Best food for combined flock of pullets and laying hens?

Discussion in 'Feeding & Watering Your Flock' started by alaskanest, Oct 17, 2015.

  1. alaskanest

    alaskanest Out Of The Brooder

    11
    0
    22
    Aug 27, 2014
    My 6 pullets are 14 wks, not laying yet. They are in a pretty open but rainproof coop with attached run & have 24 hr supplemental heat lamp as temps are below freezing at night. We're in south central Alaska, so we have just under 10hrs of daylight, losing 6 min/day. We've had snow, but we still have maybe a week - 3 weeks before we have snow on the ground for the rest of the winter. I'd like to move the pullets into the bigger more sheltered coop with my 6 layers and rooster while they still have dry ground in that attached run so they have room to sort out their pecking order. My dillemma is: what do I feed 14 wk old non laying pullets that would also be good for my mature laying hens.
    My pullets are still on chick starter - 22% protein. I could get Pullet Grower - 15% protein or All Purpose Poultry Ration - 17% protein and 2.90 - 3.10% calcium. My laying hens are already on 16% layer ration. Any feedback would be helpful. My main concern is not giving the pullets too much calcium, while giving my layers enough protein.[​IMG]
    [​IMG]
     
  2. QueenMisha

    QueenMisha Queen of the Coop

    Actually, pullets should have more protein than layers. Your pullets only require grower feed for another 2 weeks, but they'll grow better on it. I would very much avoid what your feed brand is calling a "pullet grower". Pullets and cockerels should have at least 18% protein in their grower feed, 15% is far too low.
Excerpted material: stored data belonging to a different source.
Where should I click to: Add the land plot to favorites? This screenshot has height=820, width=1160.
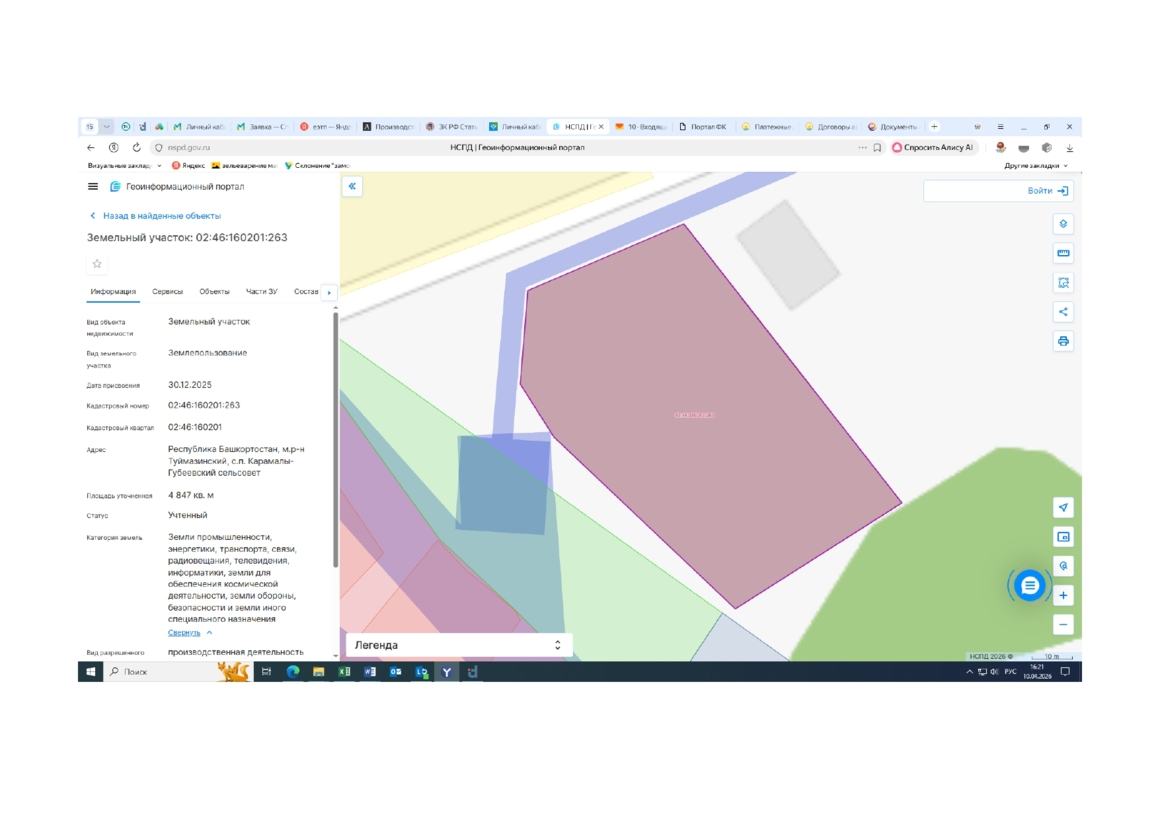coord(97,264)
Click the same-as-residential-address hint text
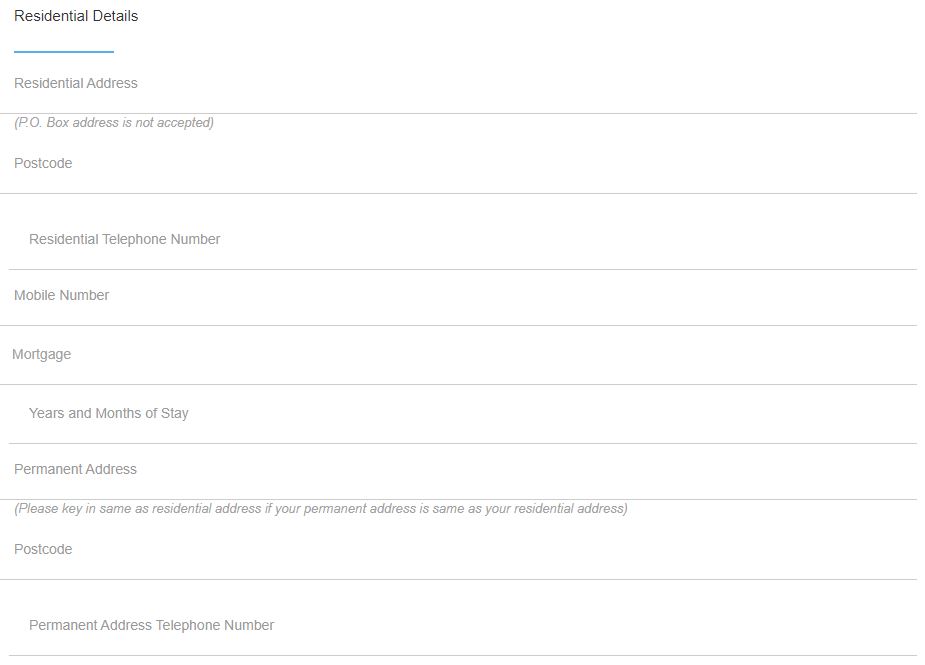Image resolution: width=925 pixels, height=665 pixels. [321, 509]
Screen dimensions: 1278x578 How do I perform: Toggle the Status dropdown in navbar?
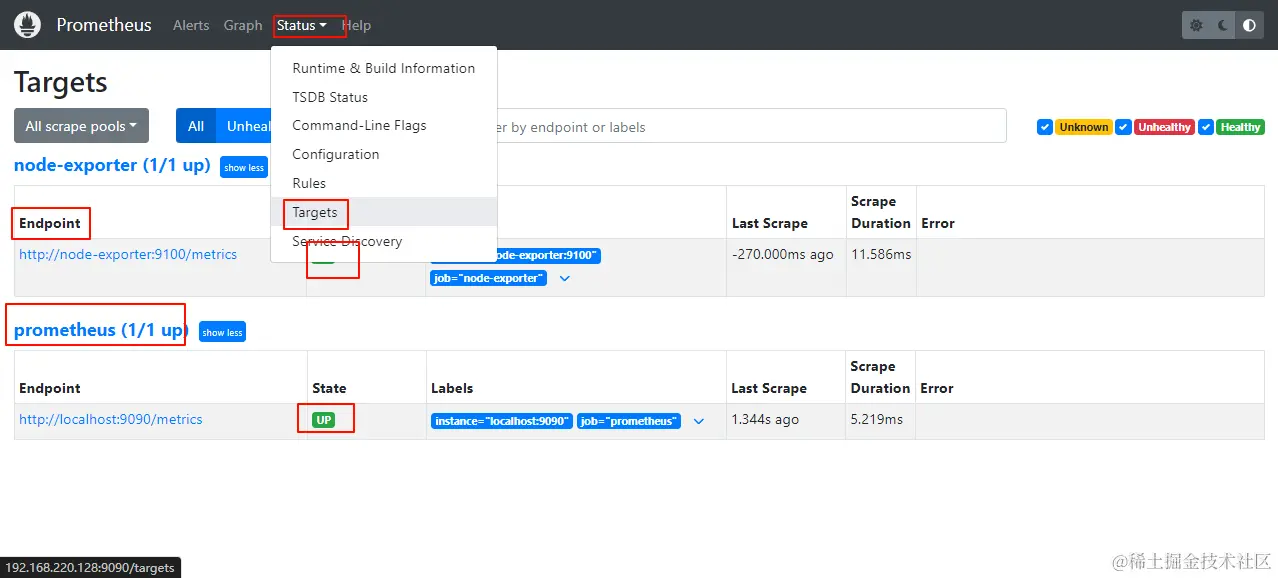point(301,25)

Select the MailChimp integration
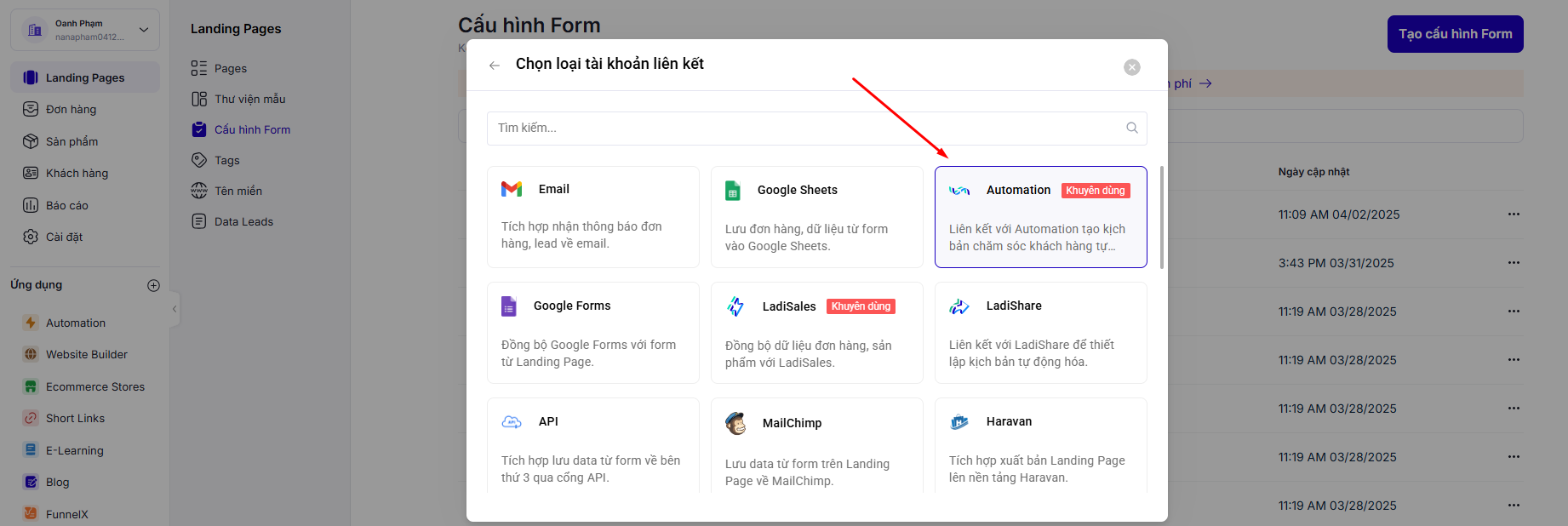click(816, 446)
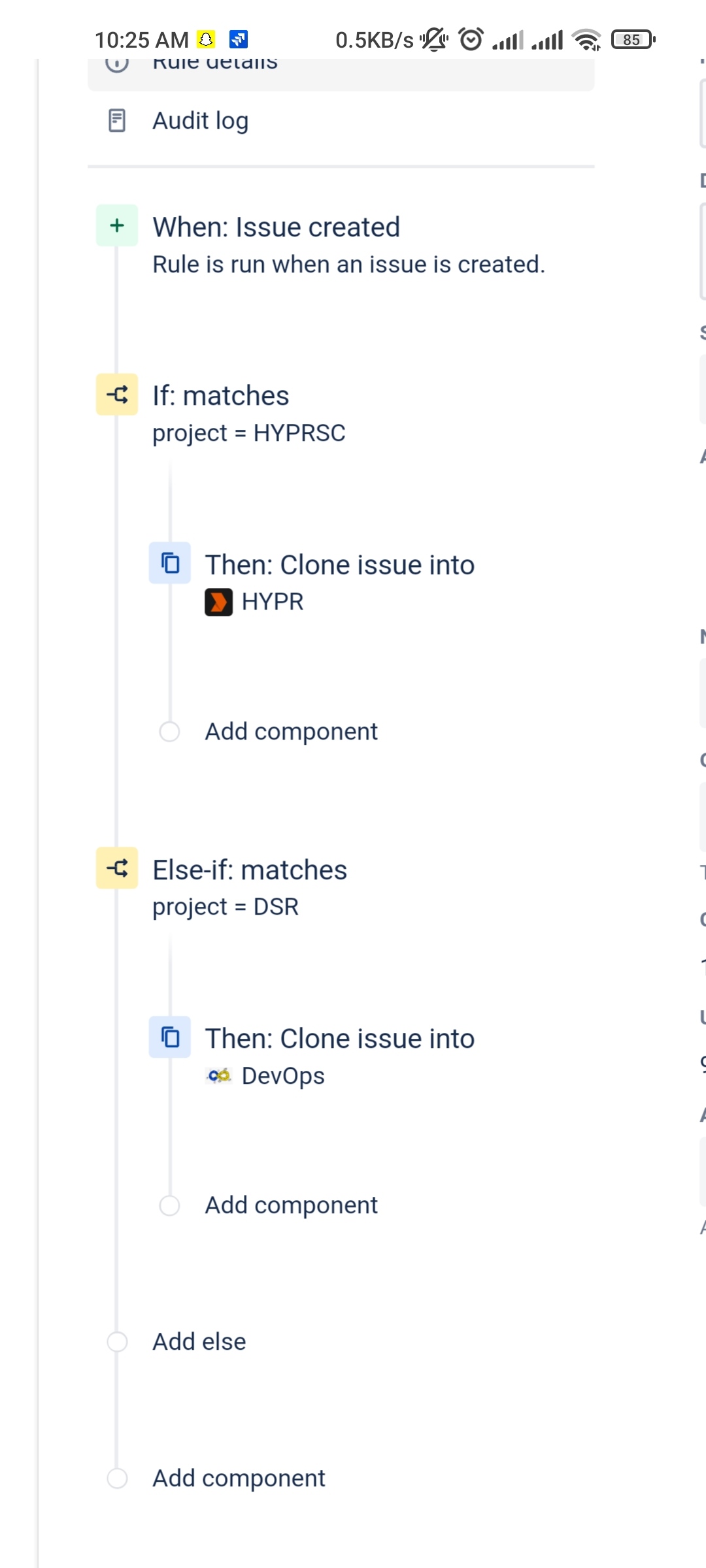Click the Audit log document icon
This screenshot has width=706, height=1568.
tap(117, 121)
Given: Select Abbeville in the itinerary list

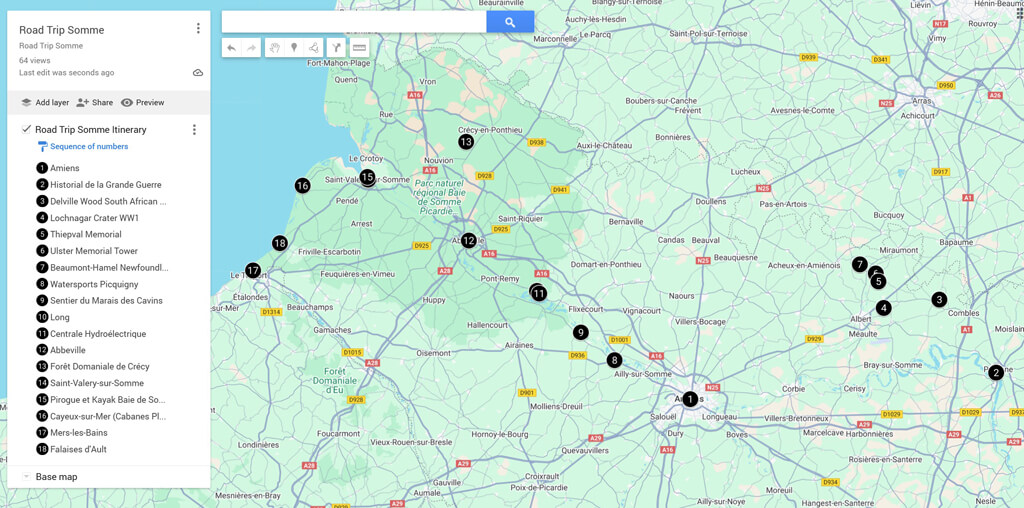Looking at the screenshot, I should tap(67, 350).
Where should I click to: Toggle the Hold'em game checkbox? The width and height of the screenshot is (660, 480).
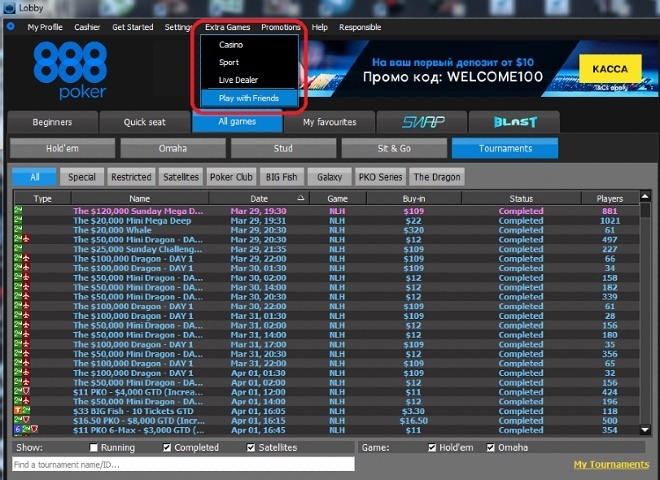pos(432,448)
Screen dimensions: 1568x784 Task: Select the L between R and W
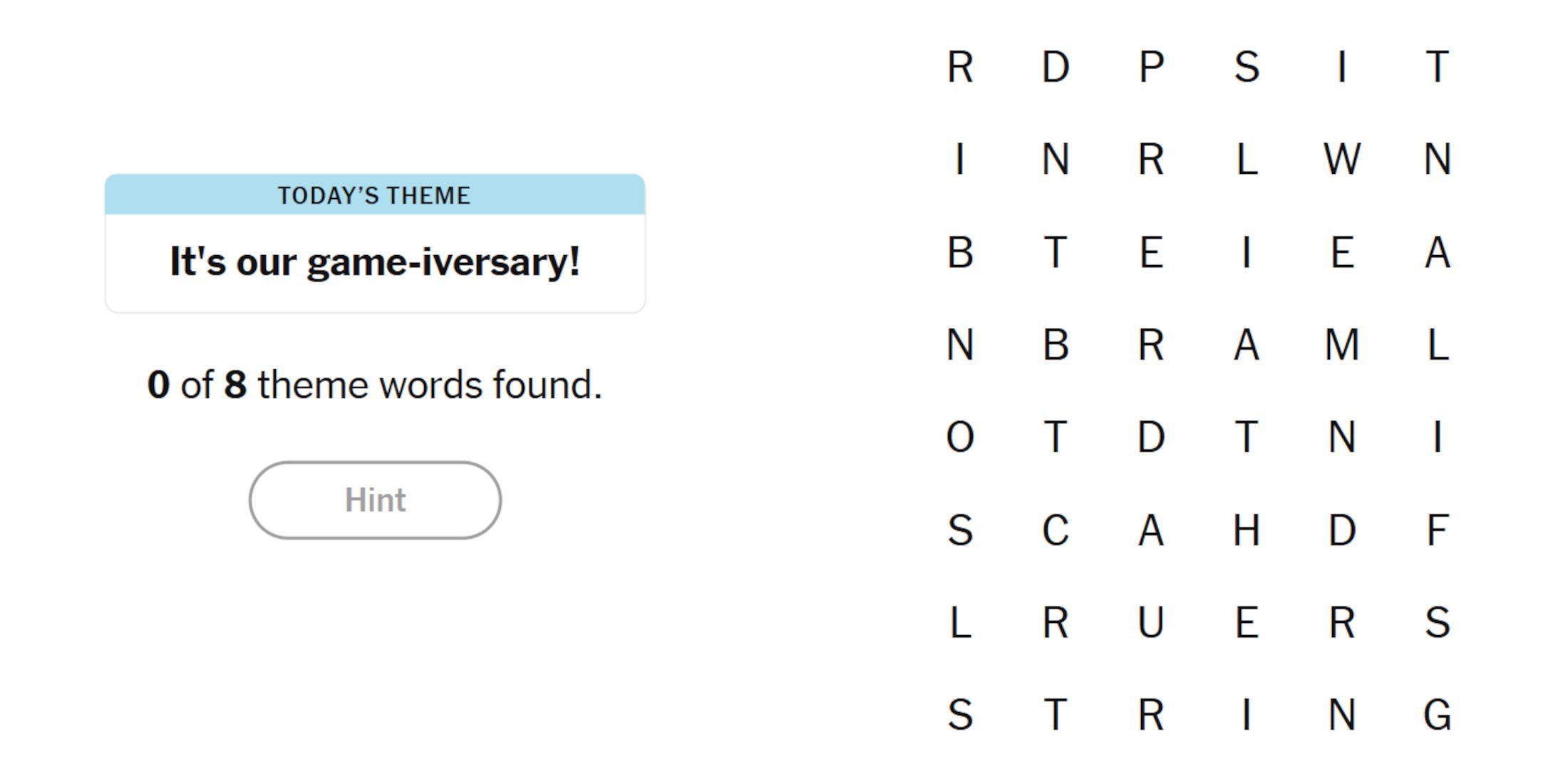click(1247, 159)
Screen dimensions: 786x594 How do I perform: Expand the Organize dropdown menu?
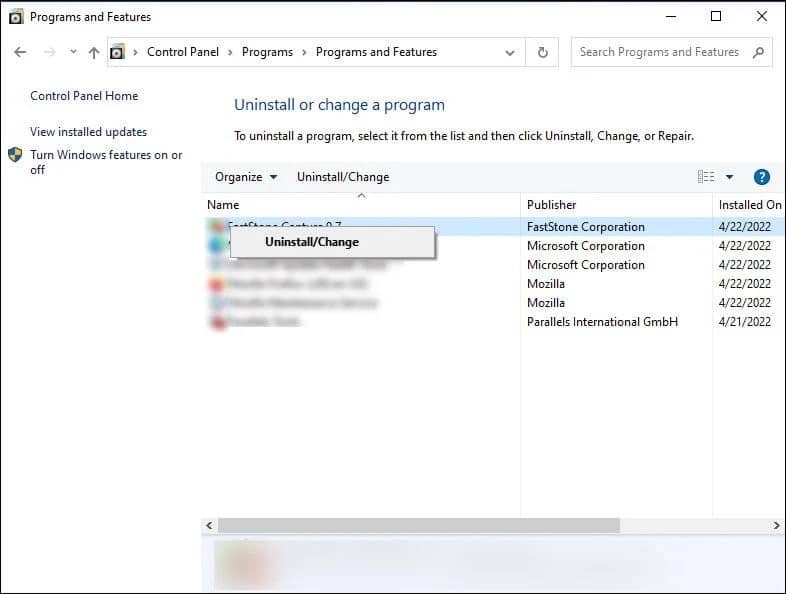[x=246, y=177]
    Your best bet is the 17% all purpose, if you cannot find anything else. The calcium is high but not high enough to cause damage at that age.
     
  3. aart

    aart Chicken Juggler! Premium Member

    34,477
    7,697
    596
    Nov 27, 2012
    SW Michigan
    My Coop
    I like to feed a 'flock raiser' 20% protein crumble to all ages and genders, as non-layers(chicks, males and molting birds) do not need the extra calcium that is in layer feed and chicks and molters can use the extra protein. Makes life much simpler to store and distribute one type of chow that everyone can eat.

    The higher protein crumble also offsets the 8% protein scratch grains and other kitchen/garden scraps I like to offer.

    Calcium should be available at all times for the layers, I use oyster shell mixed with rinsed, dried, crushed chicken egg shells in a separate container.

    Animal protein (mealworms, a little cheese - beware the salt content, meat scraps) is provided during molting and if I see any feather eating.
     
  4. alaskanest

    alaskanest Out Of The Brooder

    11
    0
    22
    Aug 27, 2014
    Thanksf for the advice! I went with the "All Flock" feed with higher protein content and eveyone is doing fine. They're still figuring out who's who in the coop, but getting along pretty well.